Whitney Houston
Whitney Houston's memorabilia fetched more than $80,000 at an auction in Beverly Hills Reuters

The National Enquirer's latest cover story is a piece called Whitney's Final Minutes, meant to be a recreation of Whitney Houston's death in her Beverly Hills hotel room on Saturday.

The tagline claims to tell readers what REALLY happened, and a morbid picture of Houston unconscious on a bathroom floor is splashed across the magazine's cover.

The idea of exploiting Whitney Houston's tragic death before her body is even in the ground by reliving her final minutes is questionable enough.

But if disturbed readers look closer at the Enquirer cover, they'll see the words Photo Re-Creation printed at the bottom.

Because The National Enquirer didn't just devote an issue to Whitney Houston's death. They paid a model to pose as Whitney Houston's dead body.

Dodai Stewart, who broke the story for Jezebel, was beside herself at the magazine's actions. Slamming the publication as a diabolical tabloid, Stewart called the coverage of Houston dying the worst Deathsploitation ever.

The inside of the magazine, if possible, is even worse (you can check out scans from the issue here).

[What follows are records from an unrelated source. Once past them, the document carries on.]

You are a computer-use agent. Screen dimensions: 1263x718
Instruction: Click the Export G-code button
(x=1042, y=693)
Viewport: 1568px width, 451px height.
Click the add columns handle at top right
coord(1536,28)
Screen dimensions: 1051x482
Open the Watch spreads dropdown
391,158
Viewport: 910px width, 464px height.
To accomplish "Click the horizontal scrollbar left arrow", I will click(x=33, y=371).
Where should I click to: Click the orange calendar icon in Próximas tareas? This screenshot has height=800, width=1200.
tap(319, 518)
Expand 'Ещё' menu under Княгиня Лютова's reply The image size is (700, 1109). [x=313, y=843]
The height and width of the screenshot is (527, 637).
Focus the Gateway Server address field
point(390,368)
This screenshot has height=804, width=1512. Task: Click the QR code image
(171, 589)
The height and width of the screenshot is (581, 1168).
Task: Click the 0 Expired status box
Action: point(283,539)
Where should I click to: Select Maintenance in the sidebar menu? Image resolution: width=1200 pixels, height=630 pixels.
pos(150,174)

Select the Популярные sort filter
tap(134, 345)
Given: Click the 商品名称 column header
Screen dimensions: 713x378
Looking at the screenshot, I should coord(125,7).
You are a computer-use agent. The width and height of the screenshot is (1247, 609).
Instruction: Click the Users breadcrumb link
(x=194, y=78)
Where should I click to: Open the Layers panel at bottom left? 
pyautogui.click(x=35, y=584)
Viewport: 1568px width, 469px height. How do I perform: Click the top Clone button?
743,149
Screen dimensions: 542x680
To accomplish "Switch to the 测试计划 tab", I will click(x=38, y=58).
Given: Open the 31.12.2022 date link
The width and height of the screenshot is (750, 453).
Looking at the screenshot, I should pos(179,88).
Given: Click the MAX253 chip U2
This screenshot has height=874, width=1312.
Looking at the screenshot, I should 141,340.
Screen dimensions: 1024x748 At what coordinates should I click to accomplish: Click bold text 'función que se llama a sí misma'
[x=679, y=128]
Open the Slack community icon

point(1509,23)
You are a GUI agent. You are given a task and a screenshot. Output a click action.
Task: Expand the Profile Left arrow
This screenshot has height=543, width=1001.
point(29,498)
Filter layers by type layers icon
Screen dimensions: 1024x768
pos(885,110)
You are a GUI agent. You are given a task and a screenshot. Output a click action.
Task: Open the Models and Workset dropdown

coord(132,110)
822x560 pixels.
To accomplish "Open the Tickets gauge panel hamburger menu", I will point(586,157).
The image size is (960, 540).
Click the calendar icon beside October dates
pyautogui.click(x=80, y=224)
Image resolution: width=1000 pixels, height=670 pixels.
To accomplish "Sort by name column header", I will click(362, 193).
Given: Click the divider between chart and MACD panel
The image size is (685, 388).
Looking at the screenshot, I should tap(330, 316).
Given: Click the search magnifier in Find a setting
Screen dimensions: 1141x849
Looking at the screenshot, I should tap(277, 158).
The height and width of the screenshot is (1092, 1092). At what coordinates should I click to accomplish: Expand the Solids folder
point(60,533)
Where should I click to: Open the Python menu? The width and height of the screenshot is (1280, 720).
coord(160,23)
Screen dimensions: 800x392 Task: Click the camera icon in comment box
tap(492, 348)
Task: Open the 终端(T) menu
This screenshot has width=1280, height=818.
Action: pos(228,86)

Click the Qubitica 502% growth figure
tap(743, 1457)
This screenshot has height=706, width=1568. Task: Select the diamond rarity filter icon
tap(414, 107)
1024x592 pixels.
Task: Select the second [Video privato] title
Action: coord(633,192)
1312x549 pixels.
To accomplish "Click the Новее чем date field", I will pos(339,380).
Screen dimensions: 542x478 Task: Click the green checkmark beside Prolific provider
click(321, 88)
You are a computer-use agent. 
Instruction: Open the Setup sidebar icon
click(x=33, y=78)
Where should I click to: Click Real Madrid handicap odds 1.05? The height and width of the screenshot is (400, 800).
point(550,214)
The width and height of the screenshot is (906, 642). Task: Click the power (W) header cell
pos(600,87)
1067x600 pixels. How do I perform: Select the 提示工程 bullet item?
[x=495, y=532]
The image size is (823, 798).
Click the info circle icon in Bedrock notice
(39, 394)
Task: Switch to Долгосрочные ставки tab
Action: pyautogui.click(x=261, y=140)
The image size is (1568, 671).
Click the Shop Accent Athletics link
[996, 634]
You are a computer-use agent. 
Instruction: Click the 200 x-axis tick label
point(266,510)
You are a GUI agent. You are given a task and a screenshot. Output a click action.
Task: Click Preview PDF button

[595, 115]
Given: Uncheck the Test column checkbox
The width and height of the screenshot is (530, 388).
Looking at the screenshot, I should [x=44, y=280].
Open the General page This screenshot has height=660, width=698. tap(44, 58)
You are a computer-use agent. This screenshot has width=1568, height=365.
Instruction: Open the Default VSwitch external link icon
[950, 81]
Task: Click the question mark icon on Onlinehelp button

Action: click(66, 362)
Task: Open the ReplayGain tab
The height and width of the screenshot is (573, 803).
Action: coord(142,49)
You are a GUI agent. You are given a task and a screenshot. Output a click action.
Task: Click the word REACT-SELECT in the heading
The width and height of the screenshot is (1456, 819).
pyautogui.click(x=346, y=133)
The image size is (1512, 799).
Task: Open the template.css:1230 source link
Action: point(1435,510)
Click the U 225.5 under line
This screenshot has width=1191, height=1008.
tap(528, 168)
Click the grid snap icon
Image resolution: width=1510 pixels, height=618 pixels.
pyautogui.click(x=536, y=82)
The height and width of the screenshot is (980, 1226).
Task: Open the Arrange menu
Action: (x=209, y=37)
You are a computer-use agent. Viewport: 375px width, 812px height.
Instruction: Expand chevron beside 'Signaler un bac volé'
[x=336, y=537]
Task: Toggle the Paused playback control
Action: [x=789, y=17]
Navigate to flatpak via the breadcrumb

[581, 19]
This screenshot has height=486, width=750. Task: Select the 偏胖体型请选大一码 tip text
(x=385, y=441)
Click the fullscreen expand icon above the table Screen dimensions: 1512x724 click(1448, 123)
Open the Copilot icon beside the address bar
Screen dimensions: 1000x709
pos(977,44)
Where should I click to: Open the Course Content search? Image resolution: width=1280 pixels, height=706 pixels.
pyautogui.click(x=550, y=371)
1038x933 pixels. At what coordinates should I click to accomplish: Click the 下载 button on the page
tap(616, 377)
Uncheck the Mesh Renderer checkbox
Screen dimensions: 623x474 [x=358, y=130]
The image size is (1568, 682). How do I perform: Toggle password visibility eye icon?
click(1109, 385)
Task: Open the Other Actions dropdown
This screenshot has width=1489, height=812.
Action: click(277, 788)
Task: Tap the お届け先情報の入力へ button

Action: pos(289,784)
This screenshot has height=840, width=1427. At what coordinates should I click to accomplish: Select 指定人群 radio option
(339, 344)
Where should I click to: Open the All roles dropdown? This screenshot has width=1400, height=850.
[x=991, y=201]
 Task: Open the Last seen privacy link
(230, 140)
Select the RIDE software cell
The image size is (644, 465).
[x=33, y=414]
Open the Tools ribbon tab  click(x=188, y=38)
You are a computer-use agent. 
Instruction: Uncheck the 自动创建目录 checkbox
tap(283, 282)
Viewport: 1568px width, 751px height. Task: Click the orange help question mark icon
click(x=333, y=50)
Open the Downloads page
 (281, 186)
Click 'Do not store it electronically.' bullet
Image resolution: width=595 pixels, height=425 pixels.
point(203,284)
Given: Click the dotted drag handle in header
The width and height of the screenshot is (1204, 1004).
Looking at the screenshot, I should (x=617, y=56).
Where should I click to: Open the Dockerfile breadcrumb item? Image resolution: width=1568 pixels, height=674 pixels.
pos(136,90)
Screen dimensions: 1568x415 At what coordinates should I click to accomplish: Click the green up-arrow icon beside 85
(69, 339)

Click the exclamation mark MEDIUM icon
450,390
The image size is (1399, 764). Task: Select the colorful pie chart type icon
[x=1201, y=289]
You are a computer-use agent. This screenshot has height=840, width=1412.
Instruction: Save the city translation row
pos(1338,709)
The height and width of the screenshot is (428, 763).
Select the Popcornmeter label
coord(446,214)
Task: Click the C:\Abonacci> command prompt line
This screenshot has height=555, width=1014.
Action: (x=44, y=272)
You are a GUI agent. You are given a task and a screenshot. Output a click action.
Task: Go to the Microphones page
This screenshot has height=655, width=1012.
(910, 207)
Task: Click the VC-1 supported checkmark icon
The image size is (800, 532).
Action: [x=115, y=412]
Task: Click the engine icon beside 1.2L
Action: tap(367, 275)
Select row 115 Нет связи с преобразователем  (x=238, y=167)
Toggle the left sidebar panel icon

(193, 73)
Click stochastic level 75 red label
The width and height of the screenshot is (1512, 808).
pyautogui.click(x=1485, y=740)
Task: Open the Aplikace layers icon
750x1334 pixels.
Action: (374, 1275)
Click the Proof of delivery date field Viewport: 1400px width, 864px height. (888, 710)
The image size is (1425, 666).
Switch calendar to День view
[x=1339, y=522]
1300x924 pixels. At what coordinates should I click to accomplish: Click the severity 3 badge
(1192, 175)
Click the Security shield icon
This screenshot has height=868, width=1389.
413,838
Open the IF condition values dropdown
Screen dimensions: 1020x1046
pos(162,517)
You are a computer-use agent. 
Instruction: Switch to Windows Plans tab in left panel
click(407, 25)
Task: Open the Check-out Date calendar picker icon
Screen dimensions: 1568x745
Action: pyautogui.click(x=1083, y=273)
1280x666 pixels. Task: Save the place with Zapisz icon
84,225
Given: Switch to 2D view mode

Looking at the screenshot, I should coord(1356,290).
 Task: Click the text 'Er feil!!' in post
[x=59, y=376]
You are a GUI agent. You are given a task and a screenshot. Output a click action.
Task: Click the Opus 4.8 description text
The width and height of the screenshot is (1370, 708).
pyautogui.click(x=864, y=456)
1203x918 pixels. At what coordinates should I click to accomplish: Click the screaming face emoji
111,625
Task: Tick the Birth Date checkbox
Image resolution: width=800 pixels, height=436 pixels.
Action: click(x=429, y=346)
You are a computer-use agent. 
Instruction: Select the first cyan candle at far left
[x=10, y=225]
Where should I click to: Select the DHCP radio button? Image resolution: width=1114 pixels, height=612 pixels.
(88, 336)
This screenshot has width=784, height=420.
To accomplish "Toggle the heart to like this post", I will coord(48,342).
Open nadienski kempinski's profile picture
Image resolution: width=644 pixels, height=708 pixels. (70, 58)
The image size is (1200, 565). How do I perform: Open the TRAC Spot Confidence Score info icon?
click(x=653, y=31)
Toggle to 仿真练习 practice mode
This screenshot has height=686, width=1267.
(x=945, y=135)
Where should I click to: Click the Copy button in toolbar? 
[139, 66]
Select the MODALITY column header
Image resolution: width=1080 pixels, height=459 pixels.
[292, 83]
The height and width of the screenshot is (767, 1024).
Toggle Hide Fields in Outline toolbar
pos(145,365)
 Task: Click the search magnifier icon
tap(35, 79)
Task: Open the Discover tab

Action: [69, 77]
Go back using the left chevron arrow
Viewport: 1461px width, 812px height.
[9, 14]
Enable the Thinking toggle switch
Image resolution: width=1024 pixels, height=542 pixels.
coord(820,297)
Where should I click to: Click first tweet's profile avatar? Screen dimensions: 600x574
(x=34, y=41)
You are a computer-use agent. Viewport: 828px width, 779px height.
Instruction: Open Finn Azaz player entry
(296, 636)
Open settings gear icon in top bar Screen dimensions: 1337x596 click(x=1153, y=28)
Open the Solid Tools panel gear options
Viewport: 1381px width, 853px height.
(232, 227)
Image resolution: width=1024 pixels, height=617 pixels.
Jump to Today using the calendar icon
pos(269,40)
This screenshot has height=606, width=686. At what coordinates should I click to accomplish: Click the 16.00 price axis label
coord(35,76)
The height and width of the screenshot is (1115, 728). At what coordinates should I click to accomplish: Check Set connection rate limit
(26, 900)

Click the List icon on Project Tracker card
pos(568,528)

Another picture, opposite a photo entitled Her Last Meal that looks to be a random room service tray, is another photo of the fake Houston, this time actually lying in a bathtub.

The main article, penned by eight (yes, eight) different authors, asserts that the reason Houston was dulled from booze and drugs was that her doctors told her she had ruined her voice, driving her to reckless abandon.

And if that weren't enough, The National Enquirer also decided to collect all the covers they'd done on Whitney Houston, including a fake drug bust and the assertion that she was dying, in a collage dedicated to proving how the magazine had supposedly predicted the singer's death.

In Denial! the blood-red text screams. As The Enquirer Tracked Her Descent into Hell, Whitney Refused to Admit She Had a Problem.

In the past, The National Enquirer has shocked Americans on the rare occasions when the newspaper has been correct in its findings.

The exposure of former Sen. John Edwards' adultery and the Ennis Cosby case caused some people to start viewing the tawdry tabloid as something more than a place to grab a few laughs about Angelina Jolie's mutant twins in line at the grocery store.

Nobody's laughing now. Whitney Houston's history of substance abuse is well-known, and the details of her death have been a source of public fascination for days.

But to pose a model as the singer's corpse, and then to say I told you so to a dead woman by claiming to have predicted her passing, is beyond laughable. It's despicable.